» **Items listed in a dataset**:
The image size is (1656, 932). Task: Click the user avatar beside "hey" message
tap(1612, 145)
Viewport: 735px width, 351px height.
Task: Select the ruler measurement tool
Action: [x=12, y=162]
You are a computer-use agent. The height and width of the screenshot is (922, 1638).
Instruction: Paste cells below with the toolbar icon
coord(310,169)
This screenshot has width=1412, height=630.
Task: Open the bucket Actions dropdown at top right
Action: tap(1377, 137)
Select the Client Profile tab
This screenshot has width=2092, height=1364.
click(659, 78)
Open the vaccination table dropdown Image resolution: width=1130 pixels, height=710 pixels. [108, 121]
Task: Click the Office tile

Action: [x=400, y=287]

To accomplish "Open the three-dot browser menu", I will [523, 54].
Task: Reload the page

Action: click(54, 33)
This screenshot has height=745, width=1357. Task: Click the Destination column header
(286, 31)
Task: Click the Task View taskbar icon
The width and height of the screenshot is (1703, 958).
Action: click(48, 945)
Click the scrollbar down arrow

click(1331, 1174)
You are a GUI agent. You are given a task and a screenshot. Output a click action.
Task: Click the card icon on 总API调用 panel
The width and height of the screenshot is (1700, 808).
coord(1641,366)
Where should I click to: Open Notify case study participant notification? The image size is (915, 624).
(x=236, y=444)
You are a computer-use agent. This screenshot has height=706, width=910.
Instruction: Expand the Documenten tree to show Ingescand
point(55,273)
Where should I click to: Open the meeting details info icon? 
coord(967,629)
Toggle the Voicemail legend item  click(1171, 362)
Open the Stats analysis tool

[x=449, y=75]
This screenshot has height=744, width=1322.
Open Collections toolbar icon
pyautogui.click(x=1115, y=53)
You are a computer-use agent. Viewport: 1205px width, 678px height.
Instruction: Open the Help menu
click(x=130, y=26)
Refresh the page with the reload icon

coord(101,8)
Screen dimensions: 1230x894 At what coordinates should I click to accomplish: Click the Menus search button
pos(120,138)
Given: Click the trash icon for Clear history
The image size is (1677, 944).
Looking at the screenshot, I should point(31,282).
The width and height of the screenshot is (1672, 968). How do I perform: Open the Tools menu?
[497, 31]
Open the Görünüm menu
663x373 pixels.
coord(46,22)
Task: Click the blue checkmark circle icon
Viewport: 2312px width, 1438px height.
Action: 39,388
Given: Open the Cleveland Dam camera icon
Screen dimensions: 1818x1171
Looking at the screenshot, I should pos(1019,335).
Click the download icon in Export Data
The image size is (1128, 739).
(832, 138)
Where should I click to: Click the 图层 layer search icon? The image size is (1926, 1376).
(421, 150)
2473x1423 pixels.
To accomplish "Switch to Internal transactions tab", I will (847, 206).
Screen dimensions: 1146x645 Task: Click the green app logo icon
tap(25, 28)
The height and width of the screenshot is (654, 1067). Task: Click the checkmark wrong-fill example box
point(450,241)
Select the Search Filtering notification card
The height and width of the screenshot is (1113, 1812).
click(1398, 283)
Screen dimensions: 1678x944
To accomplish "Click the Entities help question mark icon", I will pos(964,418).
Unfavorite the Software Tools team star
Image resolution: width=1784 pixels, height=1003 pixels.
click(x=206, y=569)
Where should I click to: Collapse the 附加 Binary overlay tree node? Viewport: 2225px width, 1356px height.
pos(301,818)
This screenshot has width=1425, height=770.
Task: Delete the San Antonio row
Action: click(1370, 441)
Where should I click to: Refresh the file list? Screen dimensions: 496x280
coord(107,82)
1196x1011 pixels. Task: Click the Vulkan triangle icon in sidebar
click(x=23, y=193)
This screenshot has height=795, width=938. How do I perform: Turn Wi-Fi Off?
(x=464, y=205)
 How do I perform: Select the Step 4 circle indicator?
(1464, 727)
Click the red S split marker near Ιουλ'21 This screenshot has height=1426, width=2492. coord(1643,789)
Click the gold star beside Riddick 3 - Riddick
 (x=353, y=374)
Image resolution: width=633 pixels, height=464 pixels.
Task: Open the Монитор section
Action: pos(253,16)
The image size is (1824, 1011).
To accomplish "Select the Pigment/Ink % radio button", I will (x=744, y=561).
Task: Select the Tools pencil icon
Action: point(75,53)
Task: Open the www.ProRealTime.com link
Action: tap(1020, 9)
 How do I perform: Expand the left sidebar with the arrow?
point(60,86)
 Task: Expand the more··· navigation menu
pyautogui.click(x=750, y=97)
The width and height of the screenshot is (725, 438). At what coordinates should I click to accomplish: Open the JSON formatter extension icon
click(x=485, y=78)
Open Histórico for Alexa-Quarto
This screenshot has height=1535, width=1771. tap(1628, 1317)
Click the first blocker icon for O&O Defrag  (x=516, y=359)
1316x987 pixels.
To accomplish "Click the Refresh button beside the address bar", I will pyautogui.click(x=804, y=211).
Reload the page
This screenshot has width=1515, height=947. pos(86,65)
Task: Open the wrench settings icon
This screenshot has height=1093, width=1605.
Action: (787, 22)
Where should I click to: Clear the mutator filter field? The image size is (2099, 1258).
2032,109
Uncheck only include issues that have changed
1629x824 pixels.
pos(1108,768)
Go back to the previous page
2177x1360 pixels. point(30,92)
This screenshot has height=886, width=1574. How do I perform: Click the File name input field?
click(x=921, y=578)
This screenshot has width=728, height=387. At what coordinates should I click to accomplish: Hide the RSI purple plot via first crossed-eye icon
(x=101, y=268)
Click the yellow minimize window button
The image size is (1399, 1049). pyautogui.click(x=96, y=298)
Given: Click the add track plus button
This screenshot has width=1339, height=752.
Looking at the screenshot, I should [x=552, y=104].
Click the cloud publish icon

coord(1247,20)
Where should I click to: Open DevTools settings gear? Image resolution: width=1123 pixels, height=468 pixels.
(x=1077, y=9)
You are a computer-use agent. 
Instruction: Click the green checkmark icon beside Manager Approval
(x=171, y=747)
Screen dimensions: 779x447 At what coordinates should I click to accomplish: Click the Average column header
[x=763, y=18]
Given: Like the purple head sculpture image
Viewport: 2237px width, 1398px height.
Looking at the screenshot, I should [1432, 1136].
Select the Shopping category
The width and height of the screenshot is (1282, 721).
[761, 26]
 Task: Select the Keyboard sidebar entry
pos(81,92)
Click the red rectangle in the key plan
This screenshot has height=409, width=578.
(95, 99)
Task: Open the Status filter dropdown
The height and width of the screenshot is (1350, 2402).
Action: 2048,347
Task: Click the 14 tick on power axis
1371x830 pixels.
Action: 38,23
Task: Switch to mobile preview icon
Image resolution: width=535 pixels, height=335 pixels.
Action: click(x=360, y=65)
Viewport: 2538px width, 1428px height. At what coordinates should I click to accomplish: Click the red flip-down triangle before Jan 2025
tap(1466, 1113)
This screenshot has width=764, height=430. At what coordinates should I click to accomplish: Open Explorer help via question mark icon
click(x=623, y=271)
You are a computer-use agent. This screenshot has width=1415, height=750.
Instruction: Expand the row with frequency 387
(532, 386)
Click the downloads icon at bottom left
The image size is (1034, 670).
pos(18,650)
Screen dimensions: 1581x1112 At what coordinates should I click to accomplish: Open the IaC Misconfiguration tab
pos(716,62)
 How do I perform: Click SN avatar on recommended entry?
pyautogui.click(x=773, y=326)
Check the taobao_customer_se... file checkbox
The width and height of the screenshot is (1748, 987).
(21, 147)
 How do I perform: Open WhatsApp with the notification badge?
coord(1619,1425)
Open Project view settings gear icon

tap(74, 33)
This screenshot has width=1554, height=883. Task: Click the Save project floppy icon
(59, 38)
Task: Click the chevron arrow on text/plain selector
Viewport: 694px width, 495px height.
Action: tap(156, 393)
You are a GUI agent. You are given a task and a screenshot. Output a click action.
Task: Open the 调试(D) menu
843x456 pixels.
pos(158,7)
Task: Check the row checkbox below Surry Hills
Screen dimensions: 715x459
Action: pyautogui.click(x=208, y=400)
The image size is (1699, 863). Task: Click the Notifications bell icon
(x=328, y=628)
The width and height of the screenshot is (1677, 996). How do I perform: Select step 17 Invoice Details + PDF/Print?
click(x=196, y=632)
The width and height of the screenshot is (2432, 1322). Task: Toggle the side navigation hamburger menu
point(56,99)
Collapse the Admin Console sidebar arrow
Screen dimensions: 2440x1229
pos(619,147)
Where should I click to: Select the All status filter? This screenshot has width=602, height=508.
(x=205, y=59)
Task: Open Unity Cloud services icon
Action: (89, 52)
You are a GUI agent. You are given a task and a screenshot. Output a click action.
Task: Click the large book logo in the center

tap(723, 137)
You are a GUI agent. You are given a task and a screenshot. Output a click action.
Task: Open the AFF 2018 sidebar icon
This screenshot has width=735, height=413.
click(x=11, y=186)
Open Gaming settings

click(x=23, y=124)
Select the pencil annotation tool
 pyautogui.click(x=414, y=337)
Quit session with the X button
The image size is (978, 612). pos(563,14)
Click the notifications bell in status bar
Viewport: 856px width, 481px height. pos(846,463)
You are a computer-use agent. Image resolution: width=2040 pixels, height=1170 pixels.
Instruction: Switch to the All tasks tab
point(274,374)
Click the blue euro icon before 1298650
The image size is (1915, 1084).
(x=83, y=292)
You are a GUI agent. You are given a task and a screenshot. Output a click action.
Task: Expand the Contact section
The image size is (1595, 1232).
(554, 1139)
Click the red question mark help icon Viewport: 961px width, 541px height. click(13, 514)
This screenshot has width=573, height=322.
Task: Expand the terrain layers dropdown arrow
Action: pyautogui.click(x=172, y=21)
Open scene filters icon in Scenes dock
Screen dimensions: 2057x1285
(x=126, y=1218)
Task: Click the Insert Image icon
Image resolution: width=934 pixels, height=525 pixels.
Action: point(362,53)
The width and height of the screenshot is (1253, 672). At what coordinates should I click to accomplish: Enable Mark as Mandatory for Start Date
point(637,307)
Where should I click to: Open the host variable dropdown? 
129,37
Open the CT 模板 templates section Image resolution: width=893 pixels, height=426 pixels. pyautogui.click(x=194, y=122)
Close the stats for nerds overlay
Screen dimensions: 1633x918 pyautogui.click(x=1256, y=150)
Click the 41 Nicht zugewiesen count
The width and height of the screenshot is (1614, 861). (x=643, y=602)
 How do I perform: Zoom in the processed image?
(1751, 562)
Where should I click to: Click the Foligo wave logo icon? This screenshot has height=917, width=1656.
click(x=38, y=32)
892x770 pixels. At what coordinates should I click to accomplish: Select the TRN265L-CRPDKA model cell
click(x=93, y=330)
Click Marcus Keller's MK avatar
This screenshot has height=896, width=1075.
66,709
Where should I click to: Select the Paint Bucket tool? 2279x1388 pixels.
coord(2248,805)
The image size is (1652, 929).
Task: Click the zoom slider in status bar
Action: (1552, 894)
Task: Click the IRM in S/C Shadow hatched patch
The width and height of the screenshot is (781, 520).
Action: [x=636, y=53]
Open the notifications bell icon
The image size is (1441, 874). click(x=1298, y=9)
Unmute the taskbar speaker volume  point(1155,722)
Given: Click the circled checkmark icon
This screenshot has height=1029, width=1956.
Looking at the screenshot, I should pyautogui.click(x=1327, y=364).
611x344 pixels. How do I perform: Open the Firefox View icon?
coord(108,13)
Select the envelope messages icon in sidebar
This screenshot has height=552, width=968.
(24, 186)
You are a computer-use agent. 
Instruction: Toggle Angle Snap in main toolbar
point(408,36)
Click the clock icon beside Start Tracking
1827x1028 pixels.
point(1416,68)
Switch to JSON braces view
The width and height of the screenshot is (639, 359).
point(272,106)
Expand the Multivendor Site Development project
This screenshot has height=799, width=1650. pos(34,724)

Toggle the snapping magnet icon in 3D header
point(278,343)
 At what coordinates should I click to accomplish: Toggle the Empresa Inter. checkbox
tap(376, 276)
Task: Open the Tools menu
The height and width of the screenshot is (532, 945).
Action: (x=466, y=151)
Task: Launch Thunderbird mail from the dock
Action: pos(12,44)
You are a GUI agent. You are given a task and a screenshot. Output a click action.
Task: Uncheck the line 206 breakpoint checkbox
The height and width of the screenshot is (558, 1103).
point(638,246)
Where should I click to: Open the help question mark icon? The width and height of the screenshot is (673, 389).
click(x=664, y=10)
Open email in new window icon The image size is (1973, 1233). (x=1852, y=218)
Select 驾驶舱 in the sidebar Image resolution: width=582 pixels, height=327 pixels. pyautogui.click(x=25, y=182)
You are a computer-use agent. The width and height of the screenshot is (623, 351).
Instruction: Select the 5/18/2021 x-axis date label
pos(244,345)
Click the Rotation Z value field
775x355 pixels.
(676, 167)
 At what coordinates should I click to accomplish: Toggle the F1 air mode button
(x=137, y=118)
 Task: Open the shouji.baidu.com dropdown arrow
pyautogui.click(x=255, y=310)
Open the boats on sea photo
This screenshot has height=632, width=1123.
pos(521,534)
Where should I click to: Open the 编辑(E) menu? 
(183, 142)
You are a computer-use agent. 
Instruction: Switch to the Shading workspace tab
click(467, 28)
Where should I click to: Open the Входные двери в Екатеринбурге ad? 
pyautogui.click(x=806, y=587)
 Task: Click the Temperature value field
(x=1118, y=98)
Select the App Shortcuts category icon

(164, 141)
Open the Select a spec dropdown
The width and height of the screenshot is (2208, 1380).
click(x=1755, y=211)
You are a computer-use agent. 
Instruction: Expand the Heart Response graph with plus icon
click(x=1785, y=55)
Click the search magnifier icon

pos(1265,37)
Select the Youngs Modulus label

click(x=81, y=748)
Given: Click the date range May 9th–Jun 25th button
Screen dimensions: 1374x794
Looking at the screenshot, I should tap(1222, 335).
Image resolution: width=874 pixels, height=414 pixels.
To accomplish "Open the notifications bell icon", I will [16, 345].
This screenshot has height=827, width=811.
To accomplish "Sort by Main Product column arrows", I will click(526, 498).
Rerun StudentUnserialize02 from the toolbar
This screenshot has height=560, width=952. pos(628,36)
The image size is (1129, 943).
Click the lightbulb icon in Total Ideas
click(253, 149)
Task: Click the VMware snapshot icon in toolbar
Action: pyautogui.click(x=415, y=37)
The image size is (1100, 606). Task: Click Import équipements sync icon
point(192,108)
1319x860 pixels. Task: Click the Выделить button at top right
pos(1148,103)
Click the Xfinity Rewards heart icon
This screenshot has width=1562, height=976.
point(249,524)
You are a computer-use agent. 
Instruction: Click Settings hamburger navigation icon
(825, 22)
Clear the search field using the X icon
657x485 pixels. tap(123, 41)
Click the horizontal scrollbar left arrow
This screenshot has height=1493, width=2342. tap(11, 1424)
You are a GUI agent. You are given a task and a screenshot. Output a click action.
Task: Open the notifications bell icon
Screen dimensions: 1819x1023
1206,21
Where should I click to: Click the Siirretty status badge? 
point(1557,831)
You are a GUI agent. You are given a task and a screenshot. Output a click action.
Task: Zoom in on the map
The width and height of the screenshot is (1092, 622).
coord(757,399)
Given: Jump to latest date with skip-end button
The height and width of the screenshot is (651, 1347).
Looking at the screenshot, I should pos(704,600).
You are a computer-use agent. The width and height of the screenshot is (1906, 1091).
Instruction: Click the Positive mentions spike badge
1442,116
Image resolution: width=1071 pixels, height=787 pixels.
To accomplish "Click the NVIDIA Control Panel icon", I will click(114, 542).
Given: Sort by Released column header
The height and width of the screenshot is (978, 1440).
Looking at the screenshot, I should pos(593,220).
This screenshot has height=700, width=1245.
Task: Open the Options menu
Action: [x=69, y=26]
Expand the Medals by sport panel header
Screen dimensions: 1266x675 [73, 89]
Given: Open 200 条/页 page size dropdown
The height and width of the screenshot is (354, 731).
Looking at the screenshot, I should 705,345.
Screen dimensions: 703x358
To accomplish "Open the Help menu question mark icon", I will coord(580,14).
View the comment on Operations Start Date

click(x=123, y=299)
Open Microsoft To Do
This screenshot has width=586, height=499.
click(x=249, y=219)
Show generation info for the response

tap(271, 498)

» **EXERCISE AIM**: From the records above, pull every line that has the string "card" and copy it.

» **RESULT**:
Task: Click the card icon on 总API调用 panel
Select the Search Filtering notification card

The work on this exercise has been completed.